Bridgeton dashboard shooting

A still image from a police dashboard camera shows patrolmen Roger Worley, left, and Braheme Days moments before the fatal shooting of Jerame C. Reid.

BRIDGETON — Jerame C. Reid was unarmed and had his hands in the air when he was shot and killed by city police officers the evening of Dec. 30, police video shows.

Video taken by a Bridgeton police cruiser’s dashboard camera also shows Officers Braheme Days and Roger Worley shooting at Reid several times after an apparently unarmed Reid got out of the car in which he was a passenger.

Bridgeton police and the county Prosecutor's Office declined to comment on the content of the video.

In the video, it appears that Reid gets out of the car against the orders of Days seconds before Reid is shot.

“No you’re not. No you’re not. Don’t f------ move,” Days yells as he appears to back away from the car.

The door springs open and Reid emerges, hands up at chest level. Days then begins to shoot.

What the video doesn’t show is what was happening inside the car, or what Reid was saying or doing, before the shooting.

What is clear from the video is that the incident that began calmly as a routine traffic stop at Henry Street and South Avenue quickly developed into a hectic encounter in the darkness involving Reid, Days, Worley and Leroy Tutt. Tutt, of Long Branch in Monmouth County, was driving the car, while Reid, who lived in the Seabrook section of Upper Deerfield Township, sat in the front passenger’s seat.

Days approaches the passenger side of the vehicle. Days’ request for a driver’s license is quickly followed by Days drawing his service weapon and bellowing orders to, “Show me your hands. Show me your f------ hands.”

“Get him out of the car, Rog, we got a gun in his glove compartment,” Days calls to Worley, who approached the car after Days pulled his service weapon.

The video shows Days reaching into the car and retrieving a handgun. That is followed by more profanity-laced orders by Days to Reid.

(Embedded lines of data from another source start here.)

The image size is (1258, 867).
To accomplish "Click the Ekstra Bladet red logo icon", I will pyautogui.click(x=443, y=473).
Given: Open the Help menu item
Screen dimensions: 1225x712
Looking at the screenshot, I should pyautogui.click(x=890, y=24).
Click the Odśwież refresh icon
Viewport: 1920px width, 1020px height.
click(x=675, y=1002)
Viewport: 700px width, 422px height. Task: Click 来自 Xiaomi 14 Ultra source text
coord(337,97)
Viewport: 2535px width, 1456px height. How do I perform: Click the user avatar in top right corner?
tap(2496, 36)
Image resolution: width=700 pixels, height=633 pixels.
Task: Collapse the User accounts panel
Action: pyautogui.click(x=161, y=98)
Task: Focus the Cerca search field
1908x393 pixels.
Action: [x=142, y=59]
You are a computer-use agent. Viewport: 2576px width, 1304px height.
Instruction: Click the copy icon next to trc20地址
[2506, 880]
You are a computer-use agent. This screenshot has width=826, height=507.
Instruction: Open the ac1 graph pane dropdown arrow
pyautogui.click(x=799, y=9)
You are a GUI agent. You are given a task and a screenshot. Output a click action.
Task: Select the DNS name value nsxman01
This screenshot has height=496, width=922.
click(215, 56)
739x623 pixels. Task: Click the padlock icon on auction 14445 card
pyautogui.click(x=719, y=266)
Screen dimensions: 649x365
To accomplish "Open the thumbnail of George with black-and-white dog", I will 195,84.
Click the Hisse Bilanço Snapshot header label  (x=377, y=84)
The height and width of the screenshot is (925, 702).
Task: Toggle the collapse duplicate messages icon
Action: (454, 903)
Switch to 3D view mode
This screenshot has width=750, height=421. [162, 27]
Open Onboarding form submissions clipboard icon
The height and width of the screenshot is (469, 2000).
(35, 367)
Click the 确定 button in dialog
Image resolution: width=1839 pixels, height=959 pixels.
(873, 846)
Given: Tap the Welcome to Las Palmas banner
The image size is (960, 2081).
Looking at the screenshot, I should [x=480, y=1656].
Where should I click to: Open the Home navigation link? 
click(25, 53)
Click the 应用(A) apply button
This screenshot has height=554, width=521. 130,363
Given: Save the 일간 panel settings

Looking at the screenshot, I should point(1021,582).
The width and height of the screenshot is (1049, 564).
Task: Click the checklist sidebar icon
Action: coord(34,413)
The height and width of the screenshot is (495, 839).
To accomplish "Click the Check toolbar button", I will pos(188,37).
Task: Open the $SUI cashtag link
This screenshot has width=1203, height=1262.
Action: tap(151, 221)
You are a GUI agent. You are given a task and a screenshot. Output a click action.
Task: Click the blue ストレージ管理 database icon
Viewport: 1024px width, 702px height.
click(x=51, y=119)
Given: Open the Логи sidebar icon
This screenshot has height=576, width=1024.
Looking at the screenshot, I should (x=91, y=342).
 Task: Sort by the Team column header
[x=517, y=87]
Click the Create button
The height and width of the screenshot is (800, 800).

“I tell you, I’m going to shoot you,” Days shouts at Reid. “You’re gonna be f------ dead. You reach for something, you’re going to be f------ dead.”

Worley is standing with his service revolver drawn on the driver’s side of the car. Tutt follows police orders and puts his hands through the car window and keeps them in clear view of Worley.

However, some kind of struggle involving Days and Reid is occurring on the passenger side of the vehicle. Days moves back from the front passenger door. The door opens and Reid gets out of the car, with his hands in the air. Days and Worley then shoot at Reid several times.

Conrad Benedetto, the attorney for the Reid family, saw the video of the incident Tuesday afternoon.

“You see that there was no threat to the officer, and no weapons in the victim’s hands,” Benedetto said later.

The video will be “analyzed,” he said, declining further comment.

The city released the video on Tuesday after The Press of Atlantic City and other media outlets filed Open Public Records Act requests.

City police declined comment on the contents of the video, the “posting” of which department officials said they do not consider to be “compassionate or professional.”

“In absence of the OPRA request this video would not be released to the public out of respect for the family of Jerame Reid, basic human dignity and to protect the constitutional rights of those involved,” the statement reads. “This agency is obligated to comply with all the laws of the United States and the state of New Jersey and based on those laws, we find that keeping this video from the public would be contrary to recent legal decisions concerning public records.”

Cumberland County First Assistant Prosecutor Harold Shapiro declined comment.

Reid, 36, had a criminal record.

Superior Court records and reports in The Press show that Reid, then called Jerome Reid, was 15 years old when he fired three shots at a trio of state troopers in Atlantic County in March 1994. Reid eventually was sentenced to 15 years in state prison on a charge of criminal attempted homicide.

The dashboard camera video seems to indicate that Days knew Reid. Days calls Reid by the name “Jerome” at one point during the incident.

City residents have also filed nine Municipal Court complaints, all essentially charging Days and Worley with harrassment. All the complaints were dismissed.

Reid’s shooting is the subject of an investigation into the use of deadly force by Days and Worley. The investigation is required under state Attorney General’s Office guidelines. Days and Worley are both on paid administrative leave pending the outcome.

Reid’s shooting prompted some protest by residents from Bridgeton and outside the city.

Some of those protesters demanded last week that City Council condemn the shooting. Council members rejected the demand, saying the shooting remains under investigation.

During that same meeting, Mayor Albert Kelly asked residents “not to rush to judgment, but to allow the facts of the investigation reveal themselves in the course of the investigation.”

“These are complex issues,” Kelly said. “I want the facts to lead to the ultimate truth. I am sure the facts will speak for themselves.”